In an unbearable irony, the company didn’t work out, and we ended up pulling the plug on Emily. When we did, I felt a deep sense of grief. Emily wasn’t powered by what we’d call AI today; it was a rigidly scripted conversation that led users through various paths based on their answers.

In the early days of the Apple Watch, there was a text-based survival game called Lifeline. In it, you try to help Taylor the astronaut get back home after she crashed on an unknown moon. To get them to do things, you choose between two different responses, and they respond in real time.

I mention Lifeline for a couple of reasons. It was pretty extraordinary how deep my connection with Taylor became throughout the story, even though I was essentially just choosing between two options. Sending Taylor off to do tasks, alone and afraid made me anxious: Would my decision lead her home or to her demise?

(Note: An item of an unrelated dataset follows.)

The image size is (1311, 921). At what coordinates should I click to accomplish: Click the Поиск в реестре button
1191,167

The other reason to mention Lifeline is that the co-founder of Three Minute Games was my co-founder at LifeFolder as well. We knew that it was possible to build deep experiences with relatively simple tools. Our theory was that if Emily was as much of a partner to you in some very hard conversations as Taylor was, perhaps we could change lives.

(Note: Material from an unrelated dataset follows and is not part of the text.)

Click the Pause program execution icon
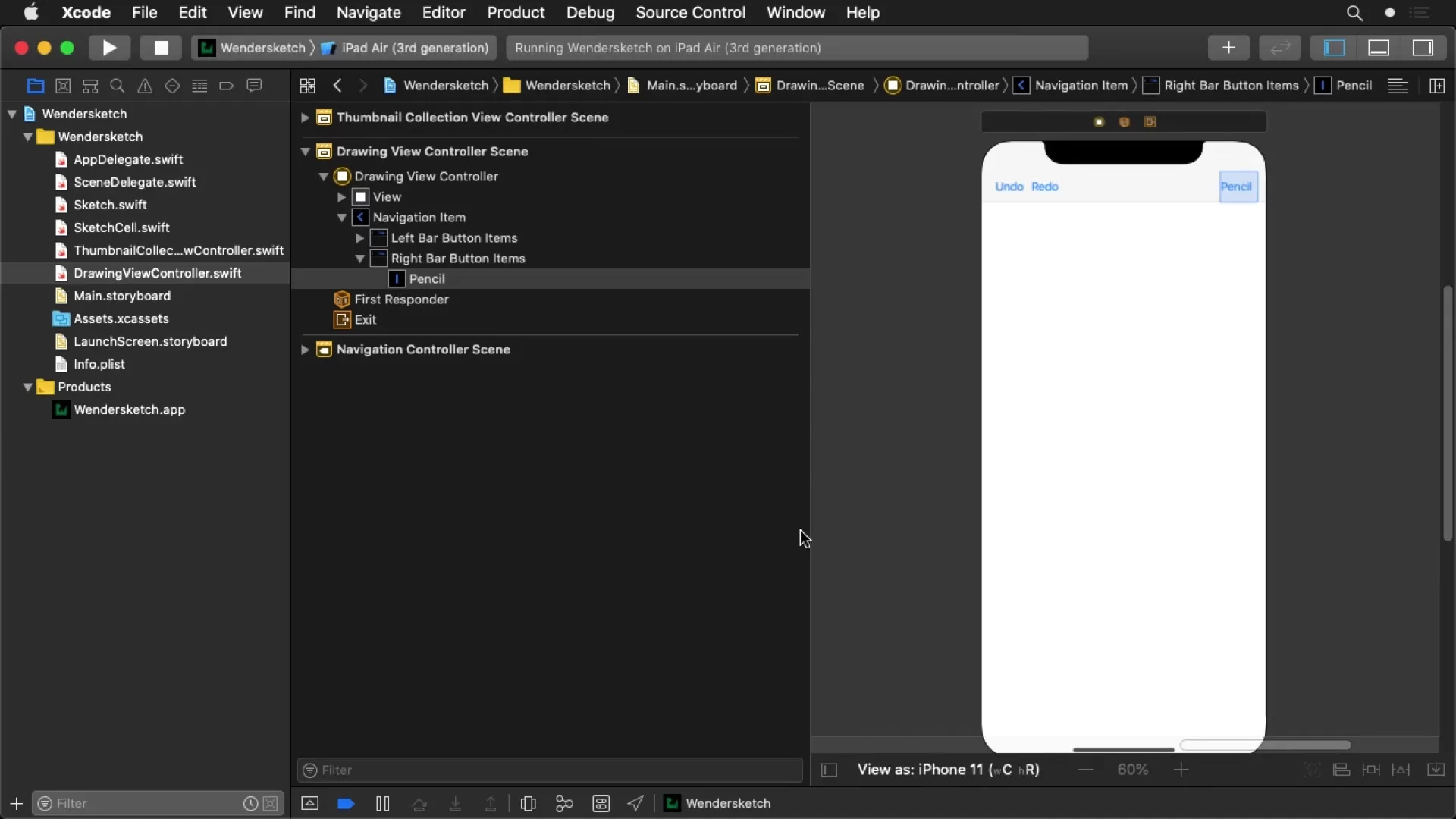The width and height of the screenshot is (1456, 819). pos(382,803)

The thing is, humans are terrible at considering their own demise.

On an abstract level, most of us recognize that one day, we will die. In my mind, that’s a reflection of the purely mechanical and practical side of dying. Your body goes in a box underground, or they shove you in an incinerator and turn your body into ash. Doesn’t sound pleasant, but whatever. It’s fine.

As a species, though, we are bad at recognizing our own mortality.

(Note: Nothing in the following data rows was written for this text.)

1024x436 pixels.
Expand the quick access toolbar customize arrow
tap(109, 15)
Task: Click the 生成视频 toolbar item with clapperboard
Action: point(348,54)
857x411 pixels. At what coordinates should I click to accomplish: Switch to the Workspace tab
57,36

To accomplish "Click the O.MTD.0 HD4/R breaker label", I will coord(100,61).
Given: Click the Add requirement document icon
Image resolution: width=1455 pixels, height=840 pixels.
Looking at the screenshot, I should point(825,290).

It’s something that’s come up for me time and time again, as I became an end-of-life coach, trained and certified to have conversations with people about the decisions they needed to make.

Mortality and death are, in many ways, pretty similar. But on a visceral level, they’re extremely different. Your mortality is about how people will remember you. What happens to your children after you’re gone. About the time you wasted on mundane things when you could have been changing the world. About the hours spent in front of the television instead of writing music, painting, or spending time with your loved ones. Death is just that you’re dead.

If death is scary, mortality is completely, utterly terrifying. Humans are terrible at contemplating both. But crucially, there’s something in us that enables us to recognize that fear in others. Being afraid of death is OK — it’s unknown, it’s scary and it’s hard to process.

Hell, even ChatGPT 4.0 understands, at an academic level, the fears humans face:

ChatGPT has a very firm grasp on the fears humans face vis-à-vis death. Image Credits: ChatGPT screenshot

ChatGPT can understand the fears that people have, at least on an academic level. In a scenario where we have an AI that is self-aware, faced with the prospect of being switched off, or dying, would you empathize with it? Would you compare it to your own thoughts of death? Can you feel empathy for human-made intelligence — an entity that lives entirely within a computer but that has feelings, dreams and hopes? In reality, it doesn’t; it’s simply code. But it doesn’t know that.

In one sense, it’s surprisingly tricky to know whether even humans actually exist. Everything we see, experience, think and do is, ultimately, a string of electrical signals in our brains. There’s no practical way of knowing whether humans are human, or whether we are living inside a huge simulation, where our brains (and, by proxy, our entire existence) are pieces of software. This has been well-explored in science fiction — “The Matrix” is the most prominent example that springs to mind, but the first example I’m aware of is René Descartes’ 1641 “Evil Demon” thought experiment.

If we can’t be certain that we exist, just like the AI can’t be certain it doesn’t exist, are we any different from the AI? And in that case, if we’re easily able to shut it off, who’s to say that the AI wouldn’t just as easily shut us off as well?